[PROBLEM TO SOLVE]
One number is the whole answer: how many lines of the records include "node".
BEGIN TASK MATERIAL
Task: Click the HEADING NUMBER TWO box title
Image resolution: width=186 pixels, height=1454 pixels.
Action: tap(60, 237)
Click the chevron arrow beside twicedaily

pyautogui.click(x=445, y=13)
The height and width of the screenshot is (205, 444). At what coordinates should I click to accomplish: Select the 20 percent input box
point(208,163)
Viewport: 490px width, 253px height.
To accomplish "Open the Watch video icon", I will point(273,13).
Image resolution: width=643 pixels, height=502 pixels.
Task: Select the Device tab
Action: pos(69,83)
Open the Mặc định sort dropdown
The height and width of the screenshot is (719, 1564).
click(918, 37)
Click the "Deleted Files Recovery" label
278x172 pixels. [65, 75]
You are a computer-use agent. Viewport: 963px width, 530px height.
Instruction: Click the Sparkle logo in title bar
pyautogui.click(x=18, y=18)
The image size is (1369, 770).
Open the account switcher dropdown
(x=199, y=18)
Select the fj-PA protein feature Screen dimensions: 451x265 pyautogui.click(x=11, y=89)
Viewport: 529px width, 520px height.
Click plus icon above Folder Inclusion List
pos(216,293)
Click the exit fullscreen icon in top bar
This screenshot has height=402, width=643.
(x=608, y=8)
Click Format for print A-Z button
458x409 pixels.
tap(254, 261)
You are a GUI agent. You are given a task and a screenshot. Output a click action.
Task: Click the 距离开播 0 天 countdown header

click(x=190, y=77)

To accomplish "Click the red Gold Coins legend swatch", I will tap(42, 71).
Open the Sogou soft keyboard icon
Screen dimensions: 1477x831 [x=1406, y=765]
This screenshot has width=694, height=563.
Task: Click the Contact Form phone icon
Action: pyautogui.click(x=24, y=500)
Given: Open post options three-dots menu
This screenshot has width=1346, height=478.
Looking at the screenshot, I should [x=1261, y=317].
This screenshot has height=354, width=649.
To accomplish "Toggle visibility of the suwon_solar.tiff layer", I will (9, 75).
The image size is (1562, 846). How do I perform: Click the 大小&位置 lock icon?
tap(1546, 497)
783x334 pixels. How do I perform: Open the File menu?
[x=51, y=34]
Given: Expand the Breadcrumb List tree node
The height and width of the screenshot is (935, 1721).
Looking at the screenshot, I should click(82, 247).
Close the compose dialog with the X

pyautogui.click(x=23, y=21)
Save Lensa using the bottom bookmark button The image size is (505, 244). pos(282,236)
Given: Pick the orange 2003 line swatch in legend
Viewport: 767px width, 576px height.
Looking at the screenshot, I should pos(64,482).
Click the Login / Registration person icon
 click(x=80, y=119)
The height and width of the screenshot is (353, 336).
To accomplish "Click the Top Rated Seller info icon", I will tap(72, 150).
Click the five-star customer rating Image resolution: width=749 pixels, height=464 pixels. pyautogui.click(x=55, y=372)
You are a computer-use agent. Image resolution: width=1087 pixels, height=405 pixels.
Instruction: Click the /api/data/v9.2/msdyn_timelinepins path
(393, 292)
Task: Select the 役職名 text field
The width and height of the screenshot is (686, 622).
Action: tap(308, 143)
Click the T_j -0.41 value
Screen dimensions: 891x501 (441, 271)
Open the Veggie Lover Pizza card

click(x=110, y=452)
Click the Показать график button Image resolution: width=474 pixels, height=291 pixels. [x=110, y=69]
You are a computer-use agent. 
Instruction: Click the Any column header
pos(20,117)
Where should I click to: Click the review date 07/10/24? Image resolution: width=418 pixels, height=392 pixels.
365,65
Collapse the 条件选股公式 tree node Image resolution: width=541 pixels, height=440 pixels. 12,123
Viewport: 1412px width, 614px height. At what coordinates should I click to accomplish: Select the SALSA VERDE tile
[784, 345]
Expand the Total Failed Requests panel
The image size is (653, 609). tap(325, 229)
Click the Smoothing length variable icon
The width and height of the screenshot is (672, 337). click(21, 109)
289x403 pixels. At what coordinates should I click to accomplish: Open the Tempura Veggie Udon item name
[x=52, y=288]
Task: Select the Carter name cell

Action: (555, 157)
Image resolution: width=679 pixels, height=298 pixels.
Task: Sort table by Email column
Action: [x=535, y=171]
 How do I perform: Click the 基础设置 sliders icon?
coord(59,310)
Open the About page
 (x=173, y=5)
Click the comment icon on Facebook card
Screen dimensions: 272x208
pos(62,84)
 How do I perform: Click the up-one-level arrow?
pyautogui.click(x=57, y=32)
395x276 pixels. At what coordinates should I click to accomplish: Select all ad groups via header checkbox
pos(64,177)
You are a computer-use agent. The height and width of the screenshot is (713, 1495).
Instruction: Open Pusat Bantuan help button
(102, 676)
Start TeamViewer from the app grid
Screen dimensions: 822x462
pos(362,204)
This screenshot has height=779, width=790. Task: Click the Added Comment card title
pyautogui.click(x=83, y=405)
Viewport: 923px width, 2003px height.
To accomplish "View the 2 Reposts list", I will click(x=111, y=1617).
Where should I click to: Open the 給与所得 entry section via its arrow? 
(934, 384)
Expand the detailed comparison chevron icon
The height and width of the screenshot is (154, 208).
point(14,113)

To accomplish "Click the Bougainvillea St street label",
END TASK MATERIAL
[RESULT OF THIS EXERCISE]
2